05/17/2010 por Marcelo Paz Soldan
Borges, de Bioy Casares

Borges, de Bioy Casares


El síndrome de María Kodama
Por: Ramón Rocha Monroy

Leer el libro de 1.600 páginas que Adolfo Bioy Casares escribió durante cuarenta años para recoger día a día las frases de su carnal Jorge Luis Borges se parece al acto de abrir un bandoneón sobre la pierna y balbucear un tango interminable, nostalgioso, a ratos irónico, provocador, iconoclasta, siempre sugestivo. Bioy quiso repetir la hazaña de un íntimo amigo de Samuel Johnson o la de Eckermann, famoso porque registró sus conversaciones con Goethe. Pero el libro de Bioy, que ya tiene varios años, tiene mayores dosis de amor e ironía para retratar a un hombre que vive al margen de la realidad y quizá de la vida, en un mundo poblado de palabras y de sombras, enamoradizo e ingenuo, inerme ante los acosos de la vida y del eterno femenino pero blanco y puro a la hora de actuar.

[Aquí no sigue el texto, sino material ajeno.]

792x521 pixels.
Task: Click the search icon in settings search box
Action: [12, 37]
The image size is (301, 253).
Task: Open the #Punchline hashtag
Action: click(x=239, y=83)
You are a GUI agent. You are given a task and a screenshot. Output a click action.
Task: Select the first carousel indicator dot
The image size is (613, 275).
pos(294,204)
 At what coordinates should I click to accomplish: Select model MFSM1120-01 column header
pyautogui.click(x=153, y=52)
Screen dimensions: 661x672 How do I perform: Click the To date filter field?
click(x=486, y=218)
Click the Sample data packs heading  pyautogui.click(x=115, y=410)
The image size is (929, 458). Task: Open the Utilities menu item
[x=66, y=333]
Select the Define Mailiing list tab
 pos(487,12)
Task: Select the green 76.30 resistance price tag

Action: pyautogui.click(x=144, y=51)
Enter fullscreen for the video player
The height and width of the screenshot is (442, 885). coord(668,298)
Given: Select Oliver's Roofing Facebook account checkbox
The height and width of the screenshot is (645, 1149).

En términos políticos, es deplorable por la adhesión de autor y protagonista a las causas más innobles: la dictadura argentina, los atropellos de Israel al pueblo palestino y el odio inveterado de la crema bonaerense por la chusma, el mar de cabecitas negras que apoyaron a Perón.

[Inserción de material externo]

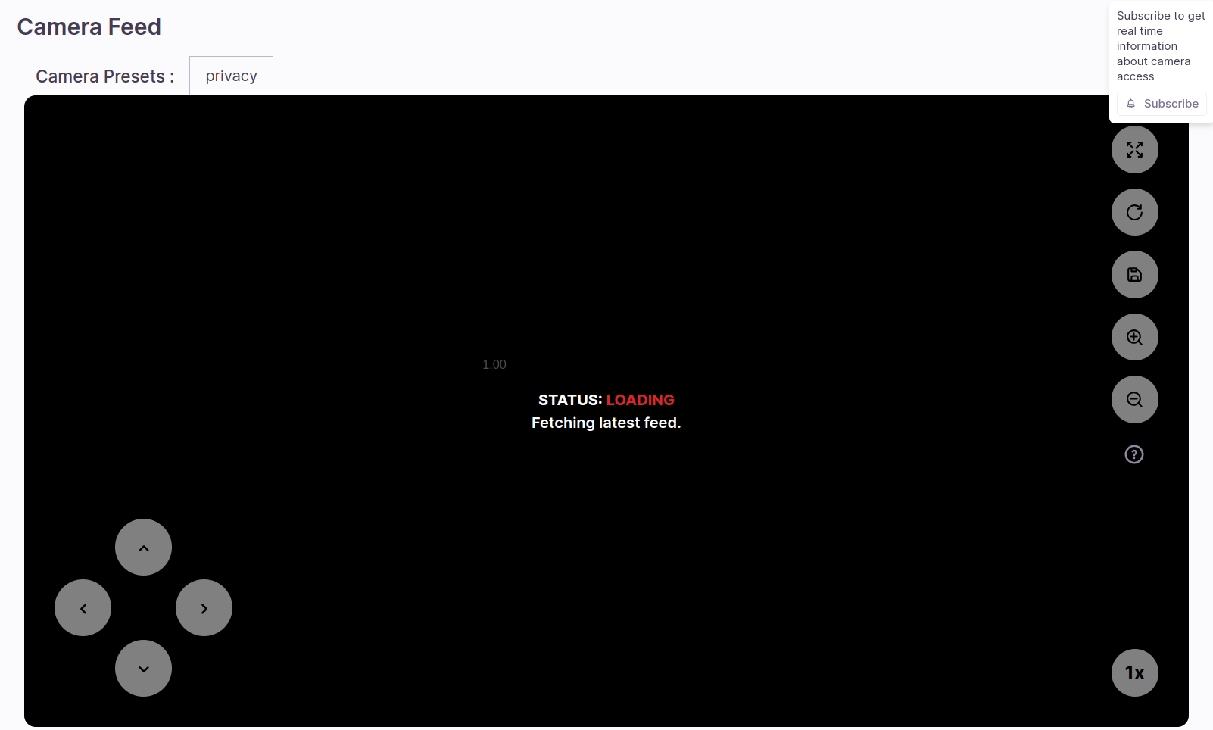Click the reset/refresh circular arrow icon

tap(1134, 212)
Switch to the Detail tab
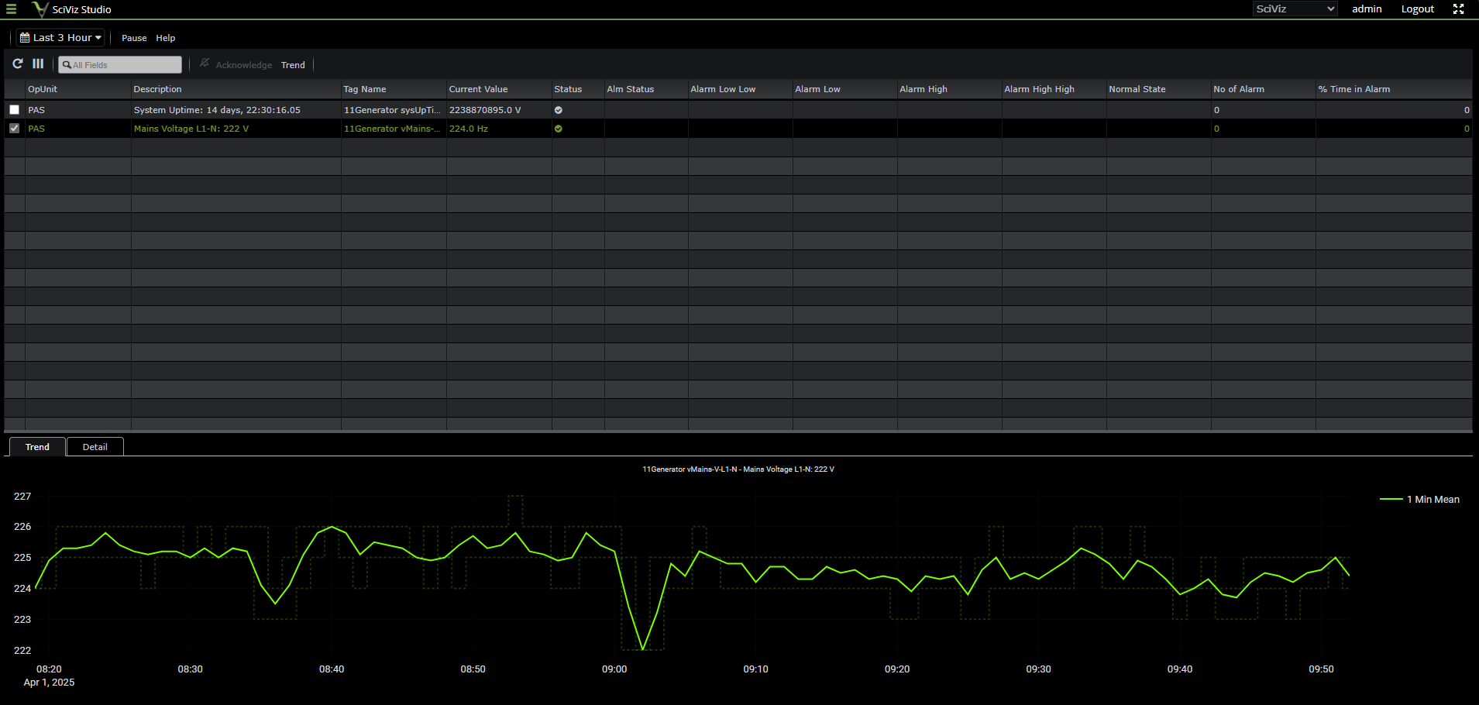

Ese hombre que camina balbuceando tras su bastón de ciego marcha al deterioro y a la soledad, porque al fin encontrará una mujer que lo acompañe, pero también que lo aísle de sus amigos. Se llama María Kodama, y, como todo compinche o camarada, Bioy se queja del acaparamiento de Borges, de las noches que no cenará más con su entrañable amigo porque se interpuso esa mujer, y del aislamiento que esa mujer le sugiere, uno no sabe si con dulce o cruel sutileza, en la lejana Ginebra, donde no llegará el menor eco de sus tertulias de Buenos Aires.

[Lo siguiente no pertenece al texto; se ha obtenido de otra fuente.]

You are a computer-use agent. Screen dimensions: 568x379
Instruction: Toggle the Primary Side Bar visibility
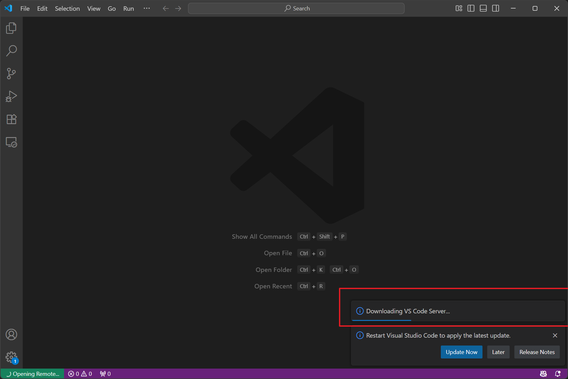click(x=471, y=9)

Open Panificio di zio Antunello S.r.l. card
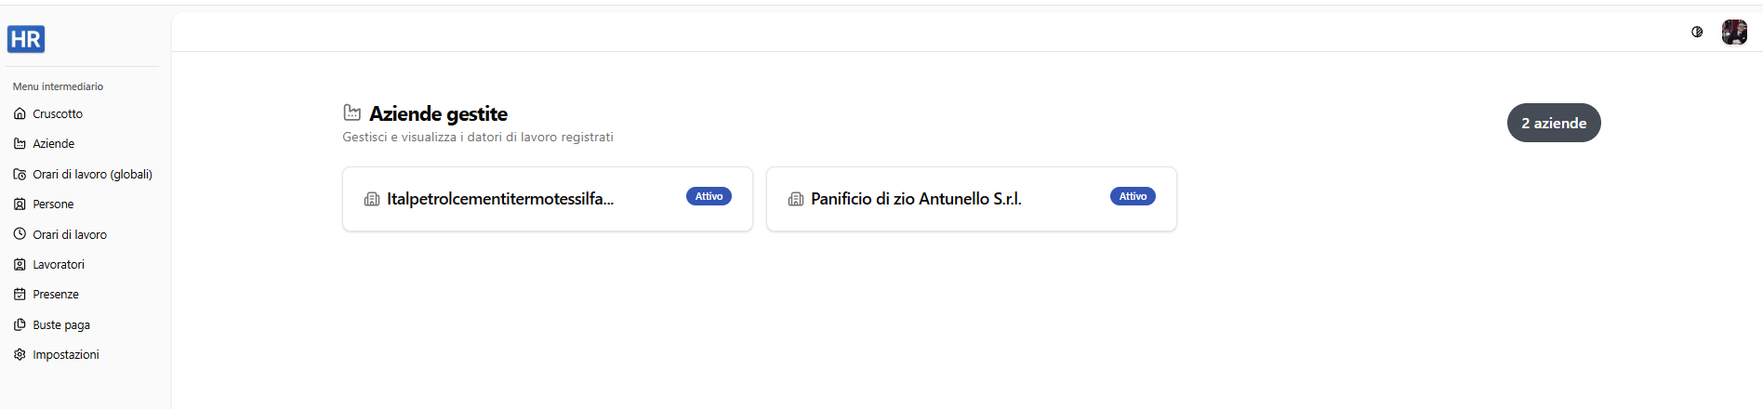click(x=972, y=199)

Hay una escena que sobrecoge. La refiere Bioy como una queja que le habría llegado de la capital suiza. Algunas mañanas, Borges se levanta, se viste, se sienta al borde de la cama, vuelve el rostro alrededor de su cuarto y consulta: ¿María? María está allí, pero de mal genio, y no le contesta. El ciego se consterna; en Buenos Aires se acostumbró a estar solo, porque detrás de esas paredes tenía a Bioy, amigos y amigas que lo reconocían y lo saludaban en la calle; en Ginebra no tiene a nadie sino a María, pero ella se levantó de mal genio y rumia sus reconcomios a pocos pasos de él, sin hacer el menor ruido, aun sabiendo que un ciego intuye otra presencia, y que nada más cruel se le puede hacer que estar ahí y no contestarle.
La actitud de aislar a una persona de sus amigos para sumirla en una vida de pareja no es nueva. Quizá Penélope hizo algo parecido cuando recuperó a Ulises, aunque cabe la suposición de que, dormido Ulises, Penélope se levantaba a atisbar si por ahí no había quedado algún pretendiente. Si hacemos caso a los hombres que viven en olor de multitudes, siempre rodeados de cuates y compinches, esta sería una actitud típicamente femenina. Los hombres amigueros suelen tener conflictos en su hogar; pero, al paso de los años, se refugian en él y entonces parecería que alguien teje una telaraña que los aísla de sus viejos amigos. Las mujeres, en cambio, conservan sus tertulias, sus cotos femeninos, sus reuniones de gremio, sus mentideros. Se dan maña para salir de casa en busca de amigas. Total, cuando más compartirán un té, tal vez un par de tragos, mucha conversación; pero si el cónyuge quiere volver a las andadas y perderse por ahí con sus compinches, entonces puede abatirse sobre él una guerra de reproches o una red sutil para consumar el aislamiento.